The concept of human rights is as old as human history itself. Different civilizations, as far back as the second millennium A.D., have derived some measure of human rights from religious documents, considering such “natural” rights as emanating directly from a superior being. Entitlement to those rights was often limited in scope, however, with women and slaves most often excluded from the enjoyment of certain rights.
It wasn’t until after of the Second World War, in 1948, that the community of nations, as represented by the United Nations General Assembly, decided to adopt a Universal Declaration of Human Rights (UDHR), which sets forth, in 30 articles, the “equal and inalienable rights of all members of the human family”. The recognition of this Declaration was considered “the foundation of freedom, justice and peace in the world”. While not legally binding, the (UDHR) has inspired several other pieces of international legislation regulating specific aspects of human rights, such as:
- the Convention on the Prevention and Punishment of the Crime of Genocide (1951)
- the Convention on the Elimination of All Forms of Racial Discrimination (1969)
- the Convention on the Elimination of All Forms of Discrimination Against Women (1981)
- the Convention against Torture (1984)
- the Convention on the Rights of the Child (1989)
In spite of such global efforts, the recognition of the basic rights of all human beings, regardless of their “race, colour, sex, language, religion, political or other opinion, national or social origin, property, birth or other status” remains far from universal. Often cultural traditions play against full recognition of the basic rights of certain groups of the population, notably women. Widespread poverty and lack of government resources often translate into inadequate provision of basic services, such as healthcare, sanitation and education –– not to mention, of course, the many areas of the world where wars and internal strife condemn many to a life of despair.
As the leading news agency of civil society and development, IPS devotes a large part of its editorial production to human rights worldwide.
- We maintain two thematic sites (in English and Spanish) with up–to–date stories on all aspects of human rights.
- Within the EU–funded Death Penalty Abolition Project, IPS reports on the ongoing debate surrounding capital punishment and the global moratorium.
- Indigenous peoples are amongst the most discriminated against group in many countries. IPS has a thematic website and a newsletter about indigenous peoples and their struggle to assert their rights.

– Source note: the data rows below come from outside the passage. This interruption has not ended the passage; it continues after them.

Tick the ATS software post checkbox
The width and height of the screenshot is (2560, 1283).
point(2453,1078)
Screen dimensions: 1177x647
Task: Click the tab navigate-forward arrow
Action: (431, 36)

Within the framework of a rights–based approach, IPS has always devoted attention to the rights of women and to various forms of gender–based discrimination . As an organisation IPS is committed to representation of women at all operational levels, more than half of the editors and close to half of the global management team are female.
An important ongoing global project focusing on gender is ‘Communicating for Change: Getting Voice, Visibility and Impact for Gender Equality’ (2009-2011), with anchor funding from the Dutch MDG3 Fund and with further contributions from UNIFEM (now UN Women) and others. This project contributed 250 stories, 100 podcasts and 10 videos to the IPS Women in the News site. The gender stories attracted 354,500 page views per month.
Special gender publications included a ‘Gender and Development Glossary’ in English, with French and Spanish editions; columns from Shirin Ebadi, Emma Bonino, Wangaari Mathai and Sylvia Borren; the IPS TerraViva conference newspapers at Beijing+15, ‘Equality and Empowerment of Women’ 2010 UN Annual Ministerial Review; ‘Eight Goals through a Gender Lens’ (MDGs Summit+10), 1325+10 (10th anniversary of the adoption of UN Security Council resolution 1325).
IPS maintained and expanded its knowledge site/portal with feeds from MDG3 grantees at www.ips.org/mdg3/ and prepared communication plans with six NGOs. IPS organised the media seminar ‘Women, Work and Leadership in Nicaragua; Gender equity, a key development goal’ in collaboration with UNDP and Fundación Puntos de Encuentro. IPS also organised a media discussion on gender violence, ‘ICTs and the role of media with APC Women’ in South Africa. IPS established media partnerships with groups including the OECD’s ‘Wikigender’ and the French online magazine ‘Egalitè’.